## ABOUT THIS TASK
Below are the records. Reproduce exactly the lines from the one containing "Instruction: Click the Drop" through the final line, and omit any pictures.

== Segment start ==

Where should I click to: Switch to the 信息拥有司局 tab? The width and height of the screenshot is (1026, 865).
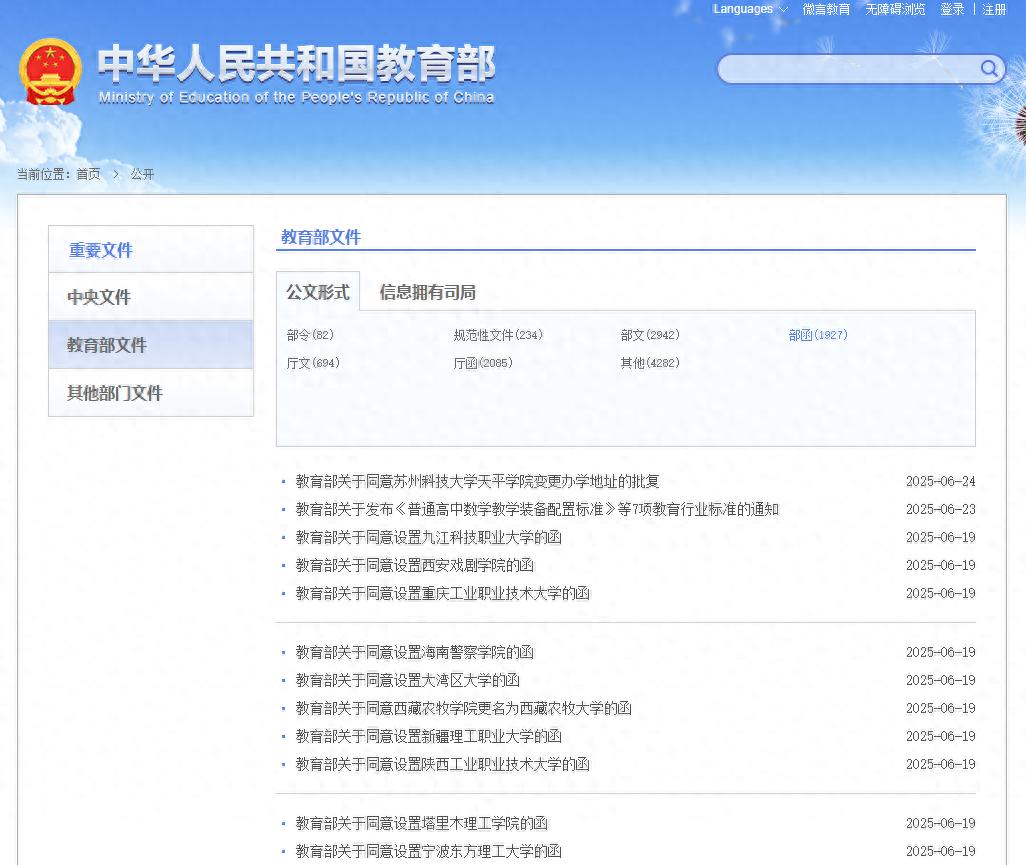tap(427, 292)
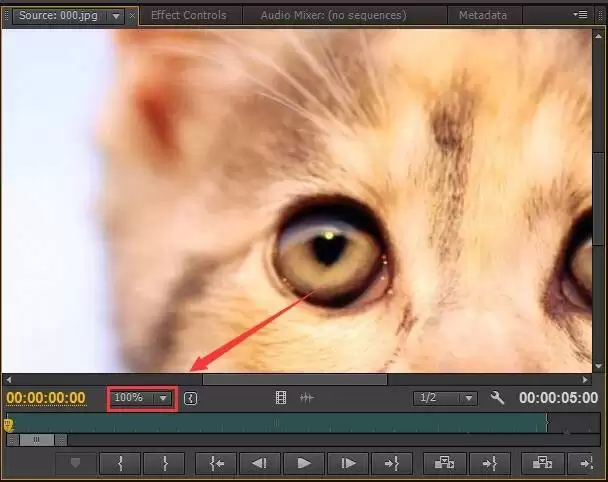Click the Add Marker button
Viewport: 608px width, 482px height.
75,463
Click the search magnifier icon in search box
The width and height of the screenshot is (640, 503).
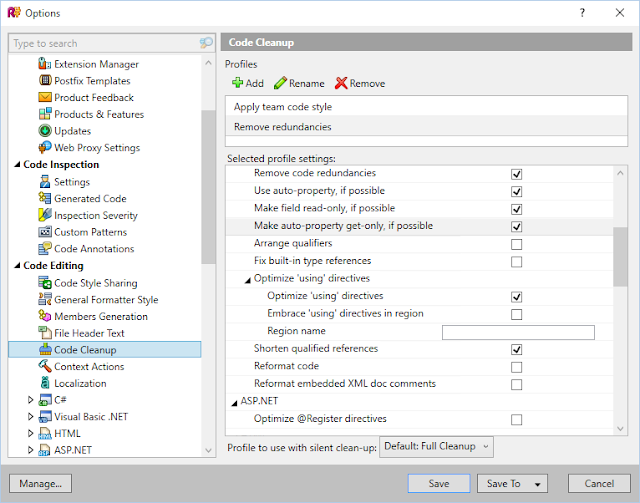pos(206,43)
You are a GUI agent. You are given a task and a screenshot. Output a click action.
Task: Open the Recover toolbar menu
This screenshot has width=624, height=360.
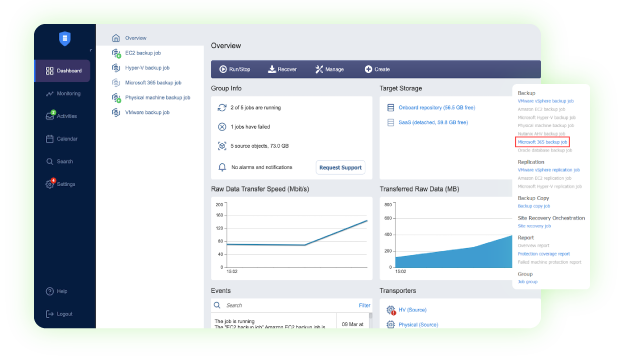282,69

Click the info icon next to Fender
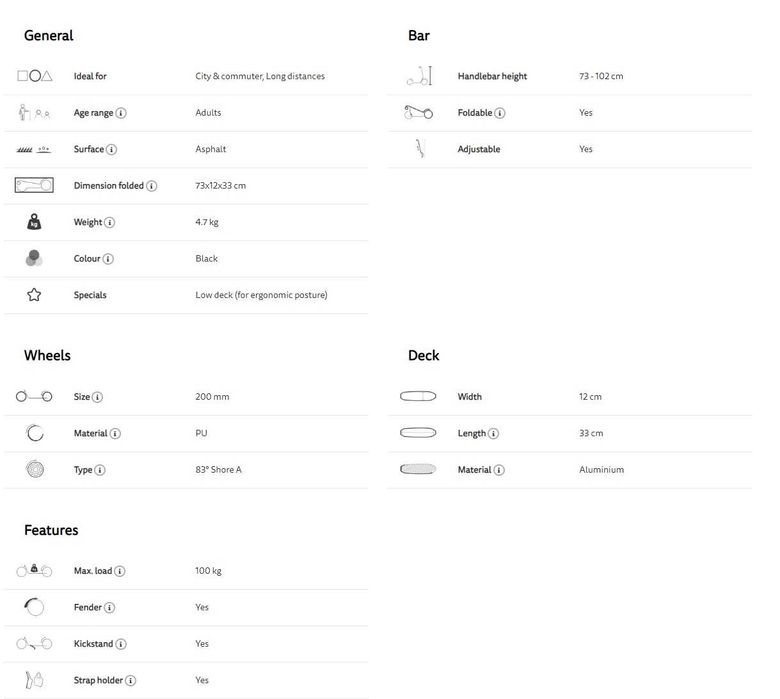tap(109, 608)
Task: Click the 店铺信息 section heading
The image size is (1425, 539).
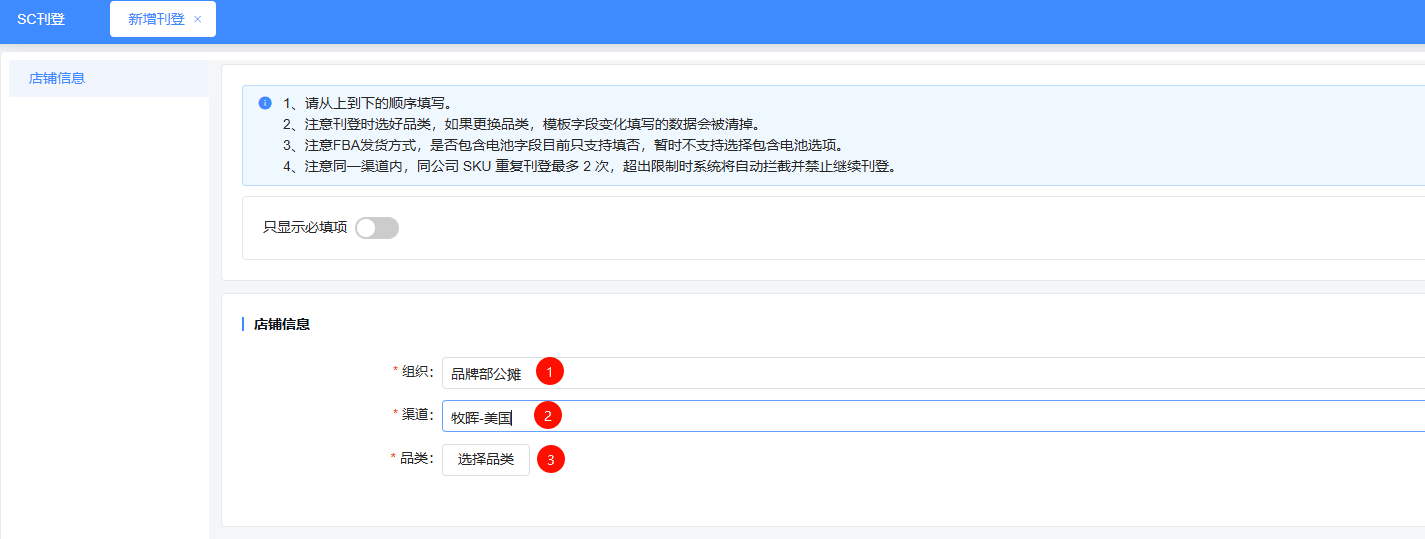Action: [282, 324]
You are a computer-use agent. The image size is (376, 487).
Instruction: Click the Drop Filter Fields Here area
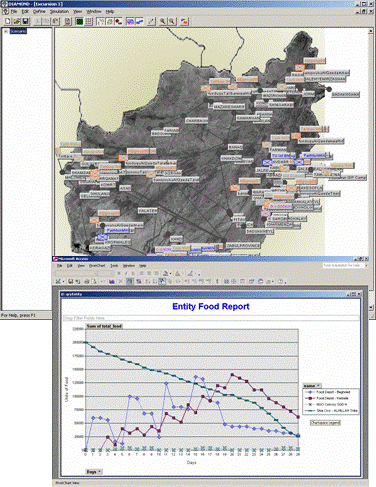(x=211, y=318)
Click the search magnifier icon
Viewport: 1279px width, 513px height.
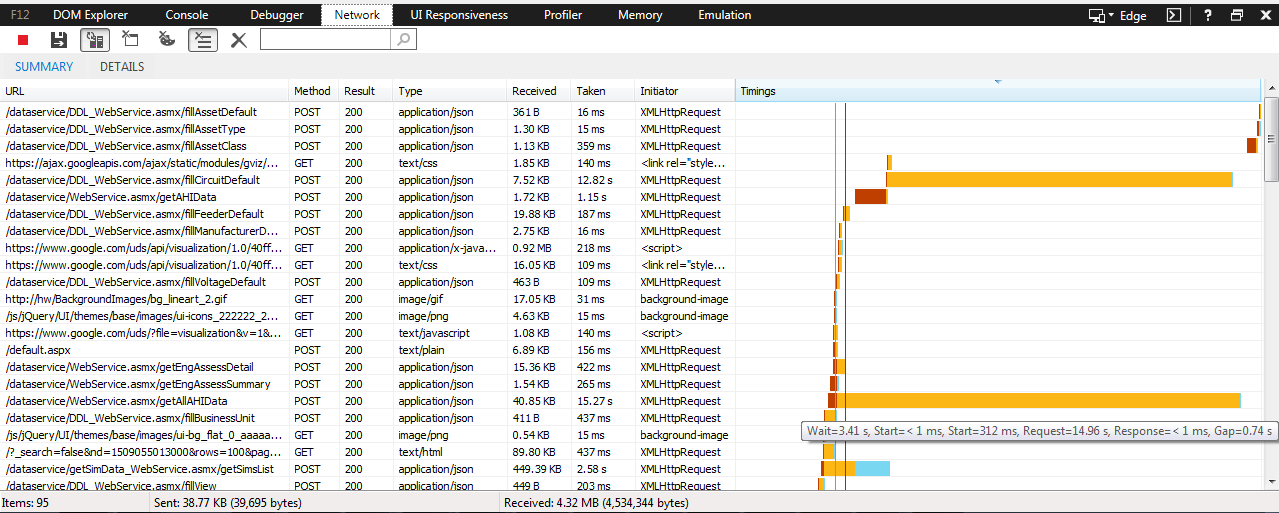click(403, 39)
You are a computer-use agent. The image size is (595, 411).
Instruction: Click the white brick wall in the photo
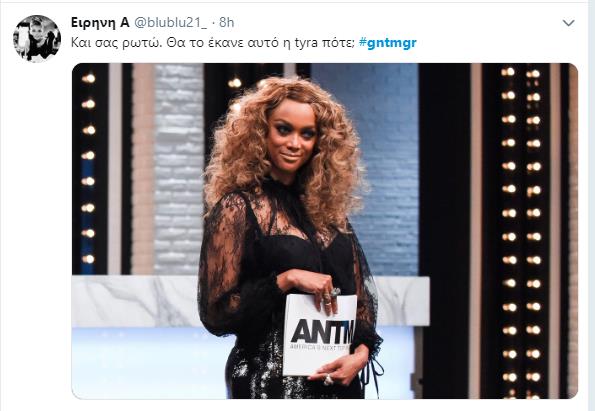178,167
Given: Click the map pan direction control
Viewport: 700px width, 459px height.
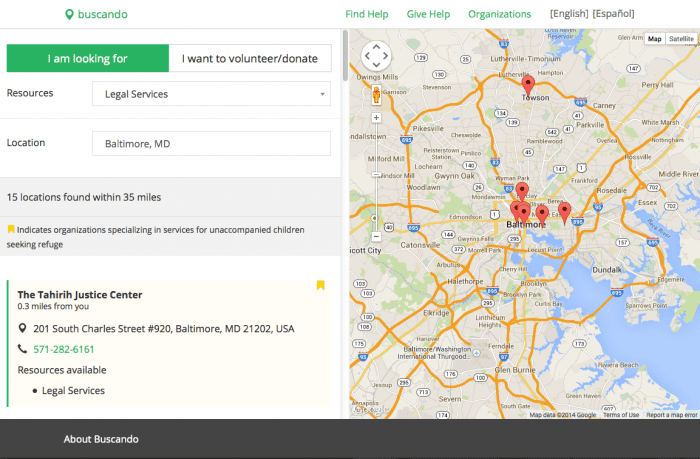Looking at the screenshot, I should [x=377, y=57].
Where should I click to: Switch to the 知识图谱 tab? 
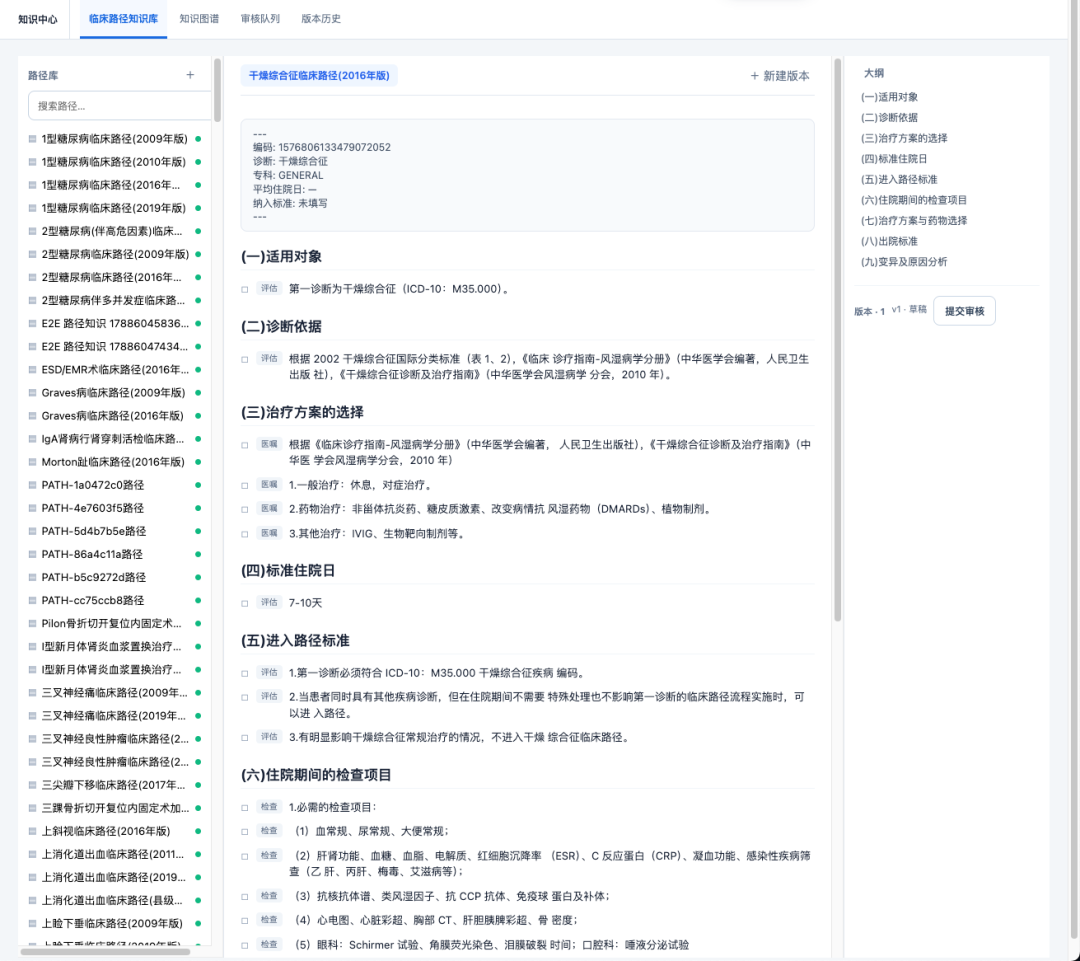pos(199,19)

== Segment end ==

## EXERCISE OUTPUT
Instruction: Click the Drop Filter Fields Here area
(x=211, y=318)
Click the search magnifier icon
Viewport: 1279px width, 513px height.
click(403, 39)
You are a computer-use agent. The image size is (595, 411).
Instruction: Click the white brick wall in the photo
178,167
Given: Click the map pan direction control
Viewport: 700px width, 459px height.
Looking at the screenshot, I should [x=377, y=57].
Where should I click to: Switch to the 知识图谱 tab? 
pos(199,19)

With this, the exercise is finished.